The National Health Commission states in the Myopia Prevention and Control Guidelines (2024 Edition) that frame glasses are the simplest and safest corrective device, and single-vision lenses are the most clinically common type of frame glasses.
For myopic children, re-examinations should be conducted at least every six months. While ordinary frame glasses can help children correct their vision, scientific eye usage is still essential to achieve the goal of preventing and controlling the progression of myopia.

Misconception 4: If the Eye Exam Shows No Myopia, Everything Is Fine
Parents should pay close attention to the "pre-myopic stage". According to the National Health Commission’s staging of public health-level prevention and control strategies, the pre-myopic stage refers to children who, after undergoing cycloplegic refraction, have not yet developed myopia but whose hyperopic reserve is below the lower limit of the normal range for their age—i.e., insufficient hyperopic reserve. These children are in a high-risk group for developing myopia.

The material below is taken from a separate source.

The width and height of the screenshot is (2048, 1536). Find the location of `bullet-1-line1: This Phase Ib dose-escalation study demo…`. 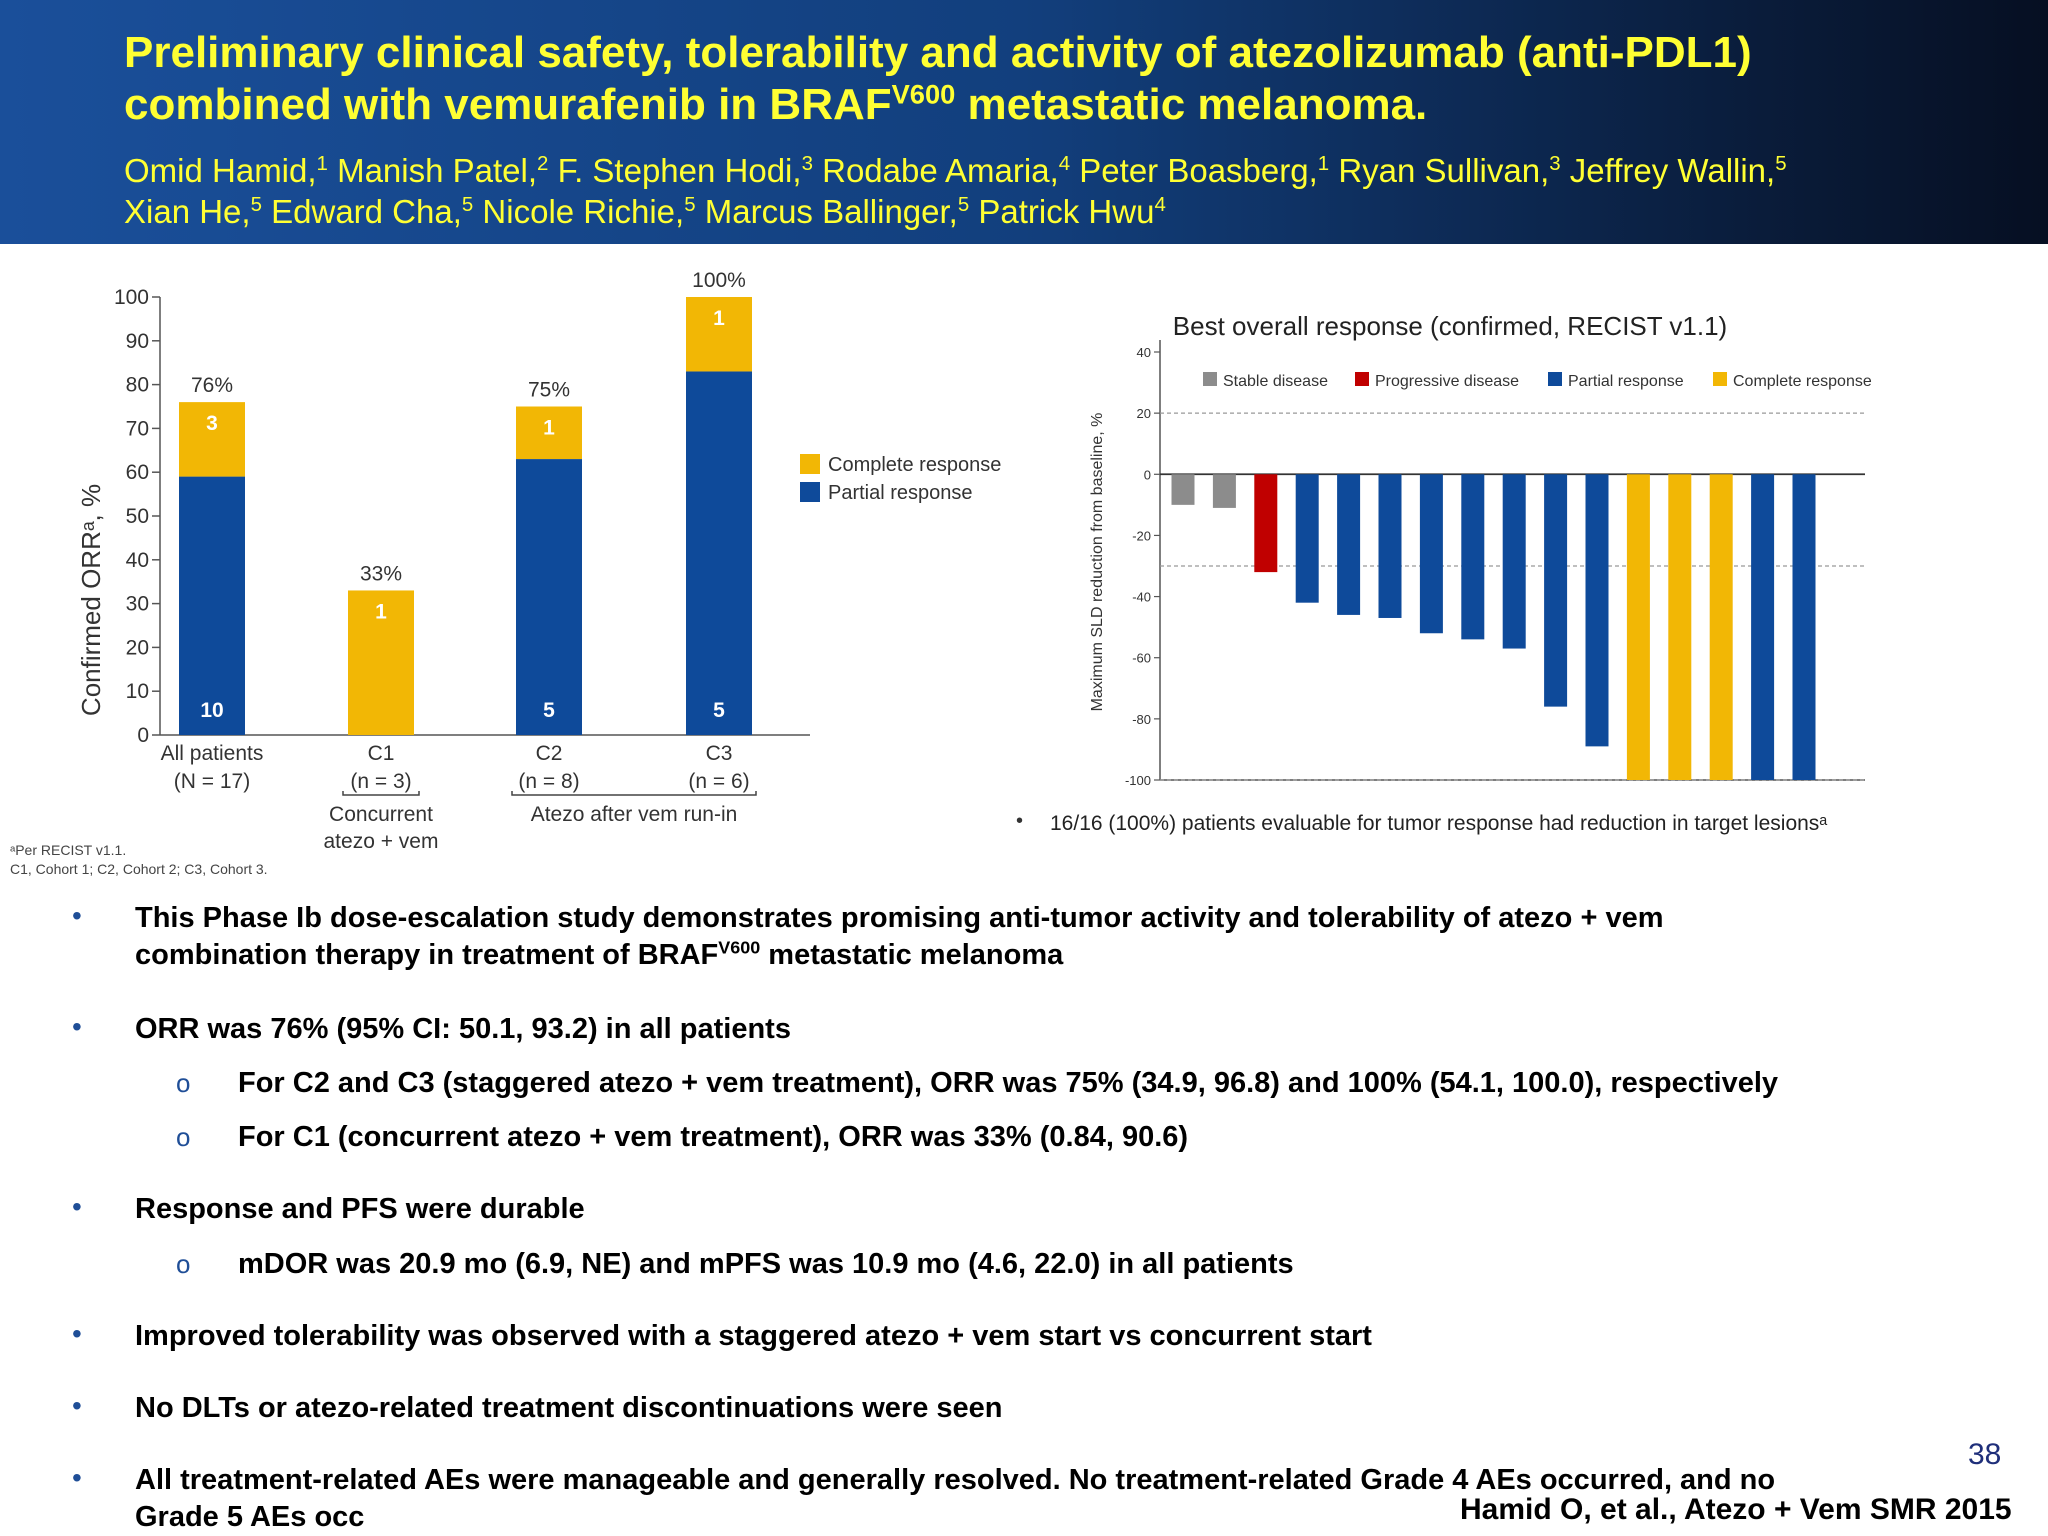

bullet-1-line1: This Phase Ib dose-escalation study demo… is located at coordinates (900, 918).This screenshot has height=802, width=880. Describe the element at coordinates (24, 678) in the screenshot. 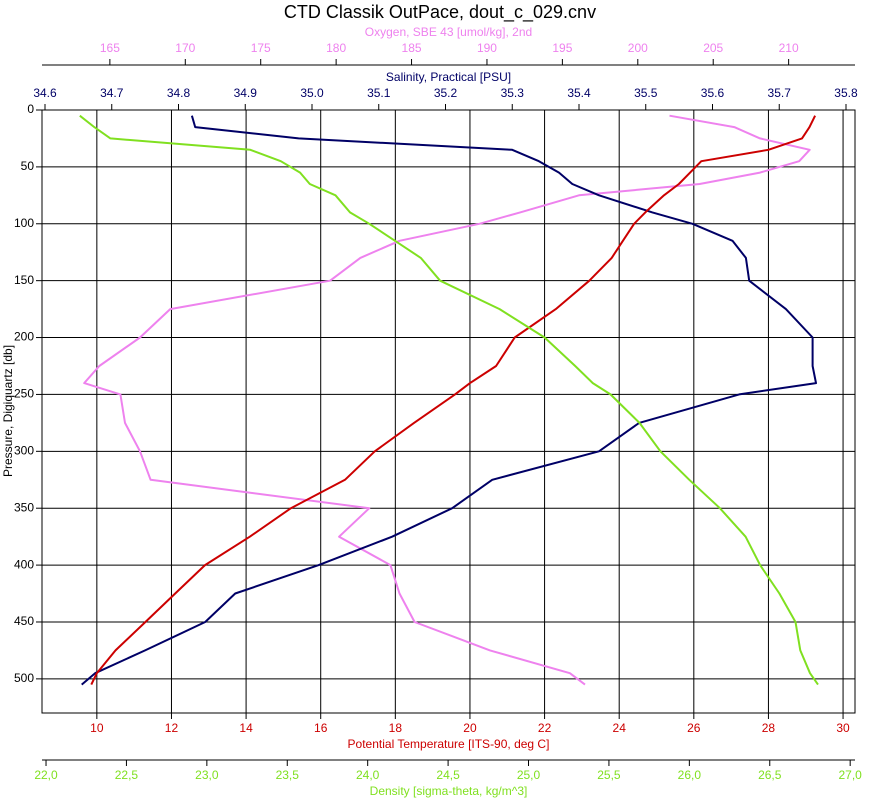

I see `y-tick-label: 500` at that location.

Children in the pre-myopic stage can effectively reduce the risk of myopia development through comprehensive intervention measures, such as increasing the time spent on outdoor activities and reducing the burden of near-distance eye use.
Parents should prioritize establishing a development record for their children. It is recommended that children undergo a vision check every 3 months or 6 months.